(Saved entries)
----------

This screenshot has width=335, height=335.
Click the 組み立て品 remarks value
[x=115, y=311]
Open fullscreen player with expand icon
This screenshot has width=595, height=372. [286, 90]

----------

● REQUIRED WORK
Every record should be repeated exactly; please leave none out.

● RESULT OF THIS EXERCISE
This screenshot has width=335, height=335.
Click the 組み立て品 remarks value
[x=115, y=311]
Open fullscreen player with expand icon
This screenshot has width=595, height=372. [286, 90]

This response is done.